**THE PROBLEM**
Please reproduce the lines verbatim, starting at the line that contains "What do you see at coordinates (1335, 682)" and continuing through the end of the rows.

**Interface element rows**
(begin)

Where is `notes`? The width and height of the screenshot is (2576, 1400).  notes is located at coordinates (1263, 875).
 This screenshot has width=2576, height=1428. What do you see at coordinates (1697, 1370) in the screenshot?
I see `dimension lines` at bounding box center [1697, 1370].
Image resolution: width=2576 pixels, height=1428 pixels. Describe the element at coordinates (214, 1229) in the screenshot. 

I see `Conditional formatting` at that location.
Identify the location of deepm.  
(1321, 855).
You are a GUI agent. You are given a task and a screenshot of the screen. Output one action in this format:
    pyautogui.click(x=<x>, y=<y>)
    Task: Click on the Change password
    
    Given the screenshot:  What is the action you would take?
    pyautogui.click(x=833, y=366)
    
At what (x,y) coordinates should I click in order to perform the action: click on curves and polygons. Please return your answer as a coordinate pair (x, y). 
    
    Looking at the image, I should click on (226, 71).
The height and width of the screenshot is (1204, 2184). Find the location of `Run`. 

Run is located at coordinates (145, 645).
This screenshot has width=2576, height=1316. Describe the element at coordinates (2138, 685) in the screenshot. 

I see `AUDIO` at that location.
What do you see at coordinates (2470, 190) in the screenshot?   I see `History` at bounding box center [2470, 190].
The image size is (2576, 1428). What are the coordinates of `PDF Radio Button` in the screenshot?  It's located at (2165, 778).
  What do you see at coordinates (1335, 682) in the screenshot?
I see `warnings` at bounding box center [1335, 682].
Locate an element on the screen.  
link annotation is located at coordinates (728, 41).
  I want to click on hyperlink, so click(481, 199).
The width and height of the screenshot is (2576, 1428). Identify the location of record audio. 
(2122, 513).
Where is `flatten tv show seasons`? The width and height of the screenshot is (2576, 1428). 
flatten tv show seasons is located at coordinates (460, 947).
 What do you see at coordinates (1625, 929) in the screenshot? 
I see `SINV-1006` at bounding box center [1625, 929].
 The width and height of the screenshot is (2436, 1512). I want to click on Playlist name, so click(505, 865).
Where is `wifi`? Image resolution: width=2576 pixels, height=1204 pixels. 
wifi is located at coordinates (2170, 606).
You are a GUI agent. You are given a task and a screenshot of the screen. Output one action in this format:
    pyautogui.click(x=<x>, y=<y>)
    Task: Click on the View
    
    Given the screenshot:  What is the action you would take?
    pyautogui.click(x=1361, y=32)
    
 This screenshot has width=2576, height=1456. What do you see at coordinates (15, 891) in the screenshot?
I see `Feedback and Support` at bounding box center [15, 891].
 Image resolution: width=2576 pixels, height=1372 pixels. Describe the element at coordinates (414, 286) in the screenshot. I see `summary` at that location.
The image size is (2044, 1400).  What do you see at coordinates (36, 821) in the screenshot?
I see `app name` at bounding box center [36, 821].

(end)

**IN RESPONSE**
  What do you see at coordinates (1335, 682) in the screenshot?
I see `warnings` at bounding box center [1335, 682].
Locate an element on the screen.  
link annotation is located at coordinates (728, 41).
  I want to click on hyperlink, so click(481, 199).
The width and height of the screenshot is (2576, 1428). Identify the location of record audio. 
(2122, 513).
Where is `flatten tv show seasons`? The width and height of the screenshot is (2576, 1428). 
flatten tv show seasons is located at coordinates (460, 947).
 What do you see at coordinates (1625, 929) in the screenshot? 
I see `SINV-1006` at bounding box center [1625, 929].
 The width and height of the screenshot is (2436, 1512). I want to click on Playlist name, so click(505, 865).
Where is `wifi`? Image resolution: width=2576 pixels, height=1204 pixels. 
wifi is located at coordinates (2170, 606).
You are a GUI agent. You are given a task and a screenshot of the screen. Output one action in this format:
    pyautogui.click(x=<x>, y=<y>)
    Task: Click on the View
    
    Given the screenshot:  What is the action you would take?
    pyautogui.click(x=1361, y=32)
    
 This screenshot has width=2576, height=1456. What do you see at coordinates (15, 891) in the screenshot?
I see `Feedback and Support` at bounding box center [15, 891].
 Image resolution: width=2576 pixels, height=1372 pixels. Describe the element at coordinates (414, 286) in the screenshot. I see `summary` at that location.
The image size is (2044, 1400).  What do you see at coordinates (36, 821) in the screenshot?
I see `app name` at bounding box center [36, 821].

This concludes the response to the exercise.